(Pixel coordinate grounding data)
========================
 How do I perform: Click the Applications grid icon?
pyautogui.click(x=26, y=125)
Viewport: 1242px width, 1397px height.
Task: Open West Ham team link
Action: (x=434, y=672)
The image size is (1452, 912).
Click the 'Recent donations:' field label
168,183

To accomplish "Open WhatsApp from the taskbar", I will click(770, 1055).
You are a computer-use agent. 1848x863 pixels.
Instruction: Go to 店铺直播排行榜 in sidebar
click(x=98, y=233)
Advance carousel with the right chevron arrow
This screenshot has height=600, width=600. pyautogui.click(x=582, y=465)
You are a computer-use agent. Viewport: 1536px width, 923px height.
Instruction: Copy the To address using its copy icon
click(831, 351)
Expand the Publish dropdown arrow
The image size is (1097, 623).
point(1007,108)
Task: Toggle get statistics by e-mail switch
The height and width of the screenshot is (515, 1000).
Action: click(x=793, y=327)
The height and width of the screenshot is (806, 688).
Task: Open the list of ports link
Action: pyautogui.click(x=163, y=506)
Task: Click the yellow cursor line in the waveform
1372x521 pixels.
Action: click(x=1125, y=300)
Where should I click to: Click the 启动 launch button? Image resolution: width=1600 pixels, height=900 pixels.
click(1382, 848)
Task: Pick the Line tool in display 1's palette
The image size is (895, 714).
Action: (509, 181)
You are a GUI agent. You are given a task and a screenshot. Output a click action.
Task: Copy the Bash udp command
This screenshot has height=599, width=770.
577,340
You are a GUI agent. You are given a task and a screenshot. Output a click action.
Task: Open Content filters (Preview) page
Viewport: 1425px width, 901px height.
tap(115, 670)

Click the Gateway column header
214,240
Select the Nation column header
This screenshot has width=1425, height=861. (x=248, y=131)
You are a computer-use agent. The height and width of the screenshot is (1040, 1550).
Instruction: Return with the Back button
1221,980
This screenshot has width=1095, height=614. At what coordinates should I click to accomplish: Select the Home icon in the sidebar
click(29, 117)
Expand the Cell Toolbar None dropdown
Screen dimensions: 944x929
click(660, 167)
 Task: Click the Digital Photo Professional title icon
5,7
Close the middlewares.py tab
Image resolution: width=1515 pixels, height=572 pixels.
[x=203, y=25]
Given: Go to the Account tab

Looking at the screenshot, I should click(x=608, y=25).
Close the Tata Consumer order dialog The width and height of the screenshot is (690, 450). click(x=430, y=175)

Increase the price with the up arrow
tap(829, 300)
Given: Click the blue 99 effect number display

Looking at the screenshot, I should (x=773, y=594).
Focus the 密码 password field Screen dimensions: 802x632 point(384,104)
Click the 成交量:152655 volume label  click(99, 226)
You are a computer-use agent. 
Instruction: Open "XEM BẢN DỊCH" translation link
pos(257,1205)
========================
### To do
Reproduce every entry above so that each one matches its source exactly.

### Solution for this exercise
 How do I perform: Click the Applications grid icon?
pyautogui.click(x=26, y=125)
Viewport: 1242px width, 1397px height.
Task: Open West Ham team link
Action: (x=434, y=672)
The image size is (1452, 912).
Click the 'Recent donations:' field label
168,183

To accomplish "Open WhatsApp from the taskbar", I will click(770, 1055).
You are a computer-use agent. 1848x863 pixels.
Instruction: Go to 店铺直播排行榜 in sidebar
click(x=98, y=233)
Advance carousel with the right chevron arrow
This screenshot has height=600, width=600. pyautogui.click(x=582, y=465)
You are a computer-use agent. Viewport: 1536px width, 923px height.
Instruction: Copy the To address using its copy icon
click(831, 351)
Expand the Publish dropdown arrow
The image size is (1097, 623).
point(1007,108)
Task: Toggle get statistics by e-mail switch
The height and width of the screenshot is (515, 1000).
Action: click(x=793, y=327)
The height and width of the screenshot is (806, 688).
Task: Open the list of ports link
Action: pyautogui.click(x=163, y=506)
Task: Click the yellow cursor line in the waveform
1372x521 pixels.
Action: click(x=1125, y=300)
Where should I click to: Click the 启动 launch button? Image resolution: width=1600 pixels, height=900 pixels.
click(1382, 848)
Task: Pick the Line tool in display 1's palette
The image size is (895, 714).
Action: (509, 181)
You are a GUI agent. You are given a task and a screenshot. Output a click action.
Task: Copy the Bash udp command
This screenshot has height=599, width=770.
577,340
You are a GUI agent. You are given a task and a screenshot. Output a click action.
Task: Open Content filters (Preview) page
Viewport: 1425px width, 901px height.
tap(115, 670)

Click the Gateway column header
214,240
Select the Nation column header
This screenshot has width=1425, height=861. (x=248, y=131)
You are a computer-use agent. The height and width of the screenshot is (1040, 1550).
Instruction: Return with the Back button
1221,980
This screenshot has width=1095, height=614. At what coordinates should I click to accomplish: Select the Home icon in the sidebar
click(29, 117)
Expand the Cell Toolbar None dropdown
Screen dimensions: 944x929
click(660, 167)
 Task: Click the Digital Photo Professional title icon
5,7
Close the middlewares.py tab
Image resolution: width=1515 pixels, height=572 pixels.
[x=203, y=25]
Given: Go to the Account tab

Looking at the screenshot, I should click(x=608, y=25).
Close the Tata Consumer order dialog The width and height of the screenshot is (690, 450). click(x=430, y=175)

Increase the price with the up arrow
tap(829, 300)
Given: Click the blue 99 effect number display

Looking at the screenshot, I should (x=773, y=594).
Focus the 密码 password field Screen dimensions: 802x632 point(384,104)
Click the 成交量:152655 volume label  click(99, 226)
You are a computer-use agent. 
Instruction: Open "XEM BẢN DỊCH" translation link
pos(257,1205)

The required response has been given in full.